From: Anthony Liguori
Subject: Re: [Qemu-devel] Re: [PATCH] qemu/virtio: move features to an inline function
Date: Tue, 11 Aug 2009 08:15:23 -0500
User-agent: Thunderbird 2.0.0.21 (X11/20090320)

Michael S. Tsirkin wrote:
On Mon, Aug 10, 2009 at 05:35:13PM -0500, Anthony Liguori wrote:
What I'm saying is that virtio-blk-pci, which is the qdev instantiation of virtio-pci + virtio-blk, should be able to have a set of qdev properties that is composed of a combination of at least two sets of properties: virtio-blk's qdev properties and virtio-pci's qdev properties.

Yea. But indirect ring entries is not virtio-pci property.

It's a ring feature and the ring implementation is currently in the generic virtio code.
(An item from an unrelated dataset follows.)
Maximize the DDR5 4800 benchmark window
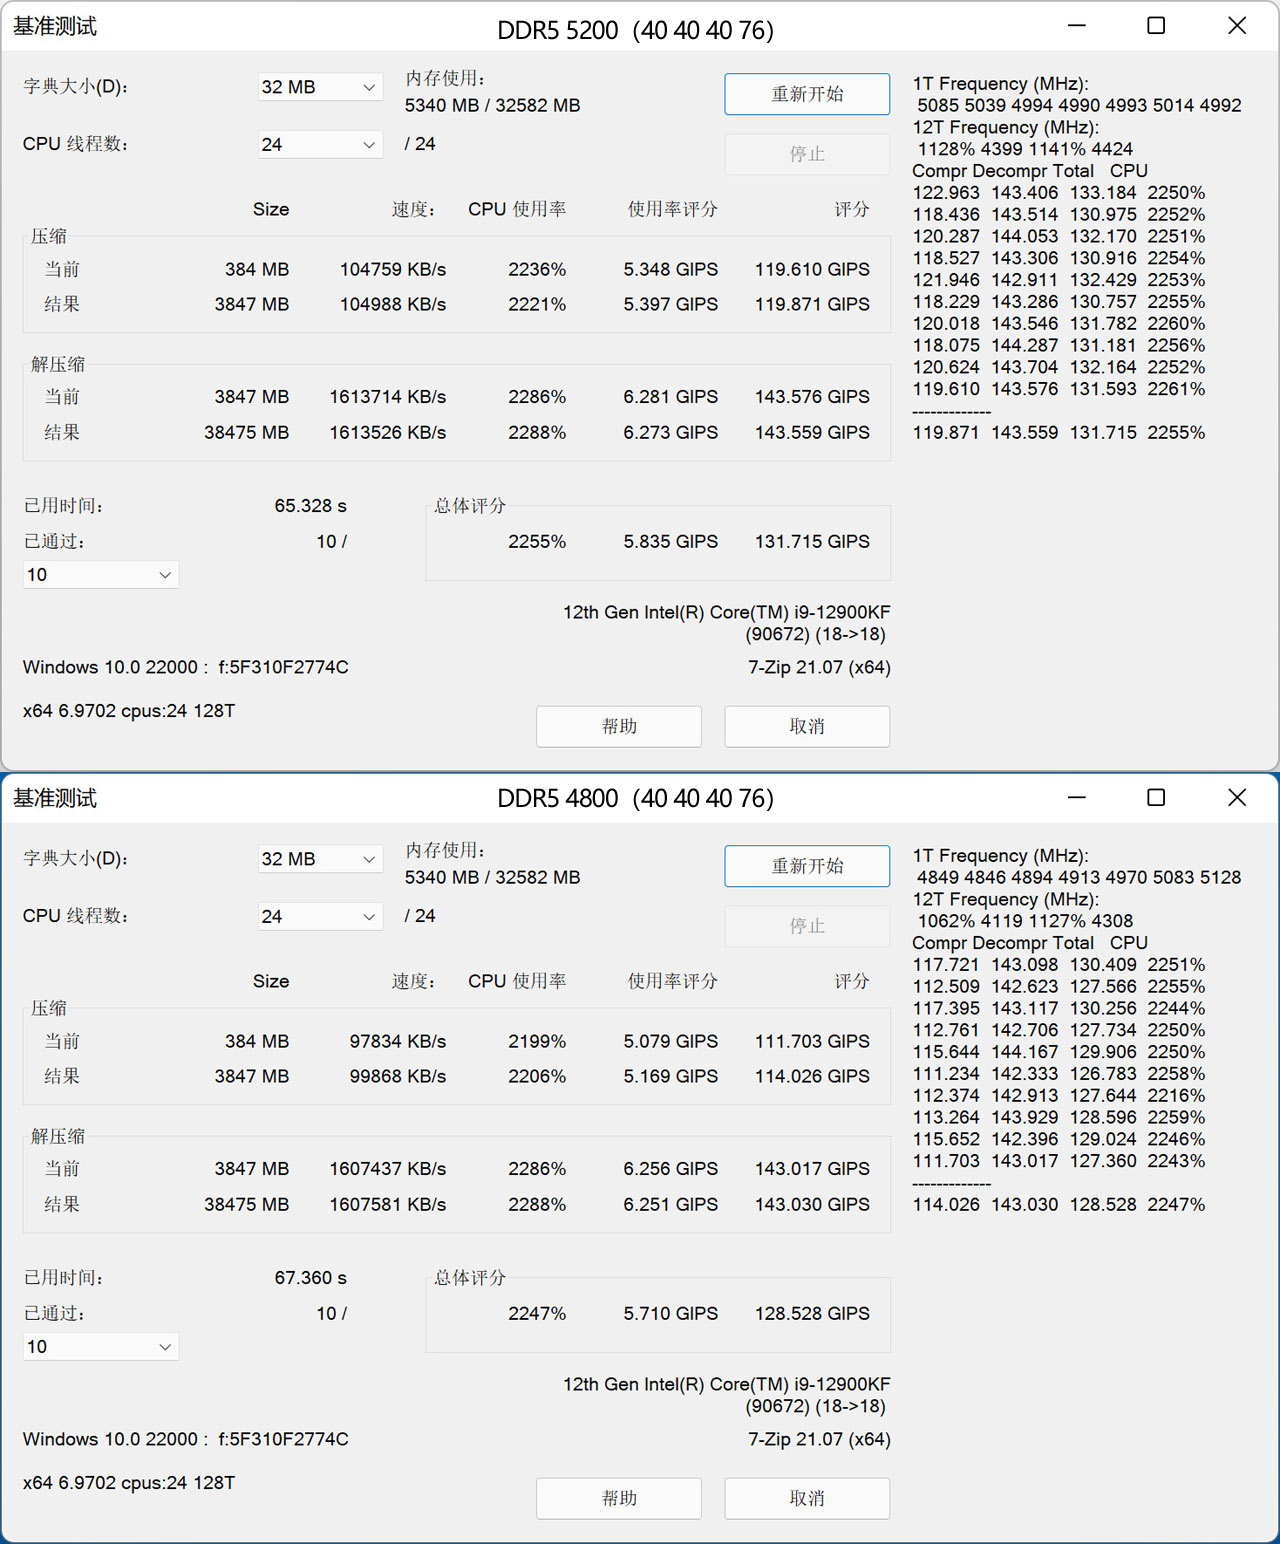1280x1544 pixels. coord(1155,797)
Ring features really have no home today so virtio-pci seems logical.

  And ev
with virtio-pci properies, such as MSI, specific device should
have control over number of vectors.

Devices, or instantiation of the devices?  The later is what I'm suggesting.

Let's say we supported virtio-vbus along with virtio-pci. What does virtio_blk_get_features() do to mask out sg_indirect? For all virtio-blk knows, it could be on top of virtio-vbus.
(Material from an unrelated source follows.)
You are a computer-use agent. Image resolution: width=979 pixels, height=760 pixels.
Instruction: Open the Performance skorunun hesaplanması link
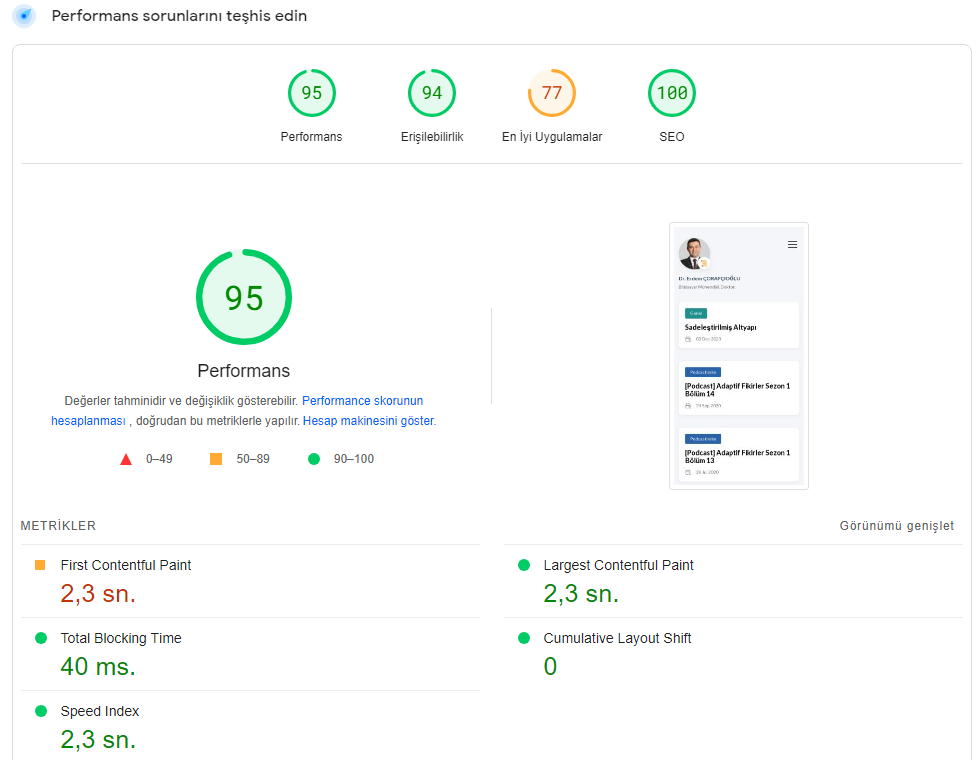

Me as a user? We can't expect the user to tweak such low level stuff for
each device.  So devices such as block should have a say in which ring
format options are used, in a way optimal for the specific usage.  My
example is that virtio net has merged buffers so indirect ring is
probably just useless.  And again, pci seems to have nothing to do with
it, so why drag it in?

If you want to tweak such thing, why not use default property values for virtio-blk-pci's definition in virtio-pci.c? That keeps it out of virtio-blk.c.

separate qdev device than virtio-net-pci. It can have an identical guest interface but within qemu, it should be a separate device. This is how we handle the in-kernel PIT and it's how we should handle the in-kernel APIC.
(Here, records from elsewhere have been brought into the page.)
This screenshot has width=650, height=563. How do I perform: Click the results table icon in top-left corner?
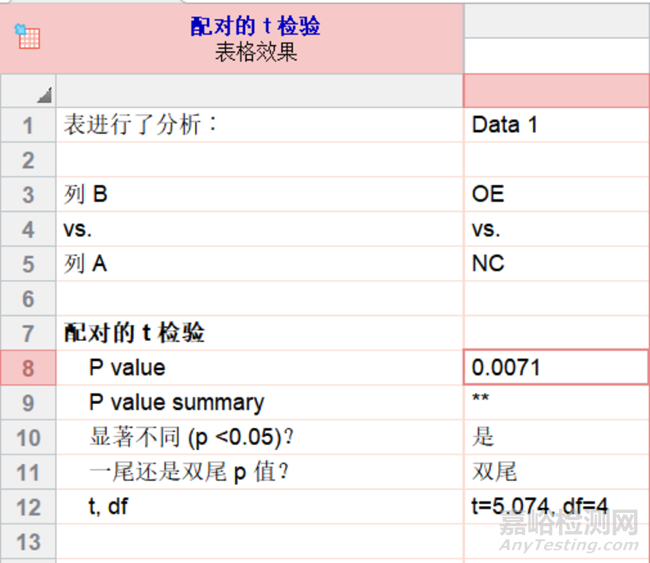(27, 37)
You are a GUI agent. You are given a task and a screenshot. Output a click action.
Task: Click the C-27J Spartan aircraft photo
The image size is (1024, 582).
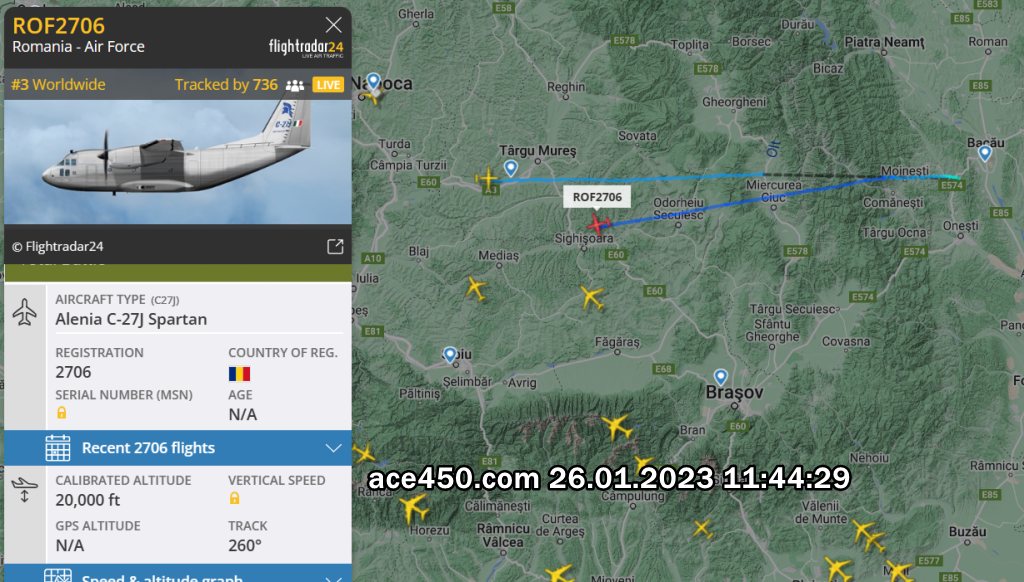178,162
Ugh. What advantages does this have?

It keeps a clean separate of the two devices. It actually ends up making things a lot easier to understand because it's clear what portions of code are not being used for the in-kernel device models.

  This would break things like
migrating between userspace and kernel virtio (something that I
support).

The PIT uses a common state structure and common code for save/restore. This makes migration compatible.

  IMO, this should work like MSI, detect capability and just
have virtio go faster, with a disable flag for troubleshooting purposes.

Can migration between in-kernel and userspace PIT work?
If yes we would be better off changing that, as well.

Take a look at i8524{,-kvm.c} in qemu-kvm and how it's instantiated in pc.c. It ends up being really straight forward.

Separate devices should be for things that have guest-visible
differences. Don't try to encode random information into the device
name.

In this case, it's two separate implementations of the same device. I think it makes sense for them to be separate devices.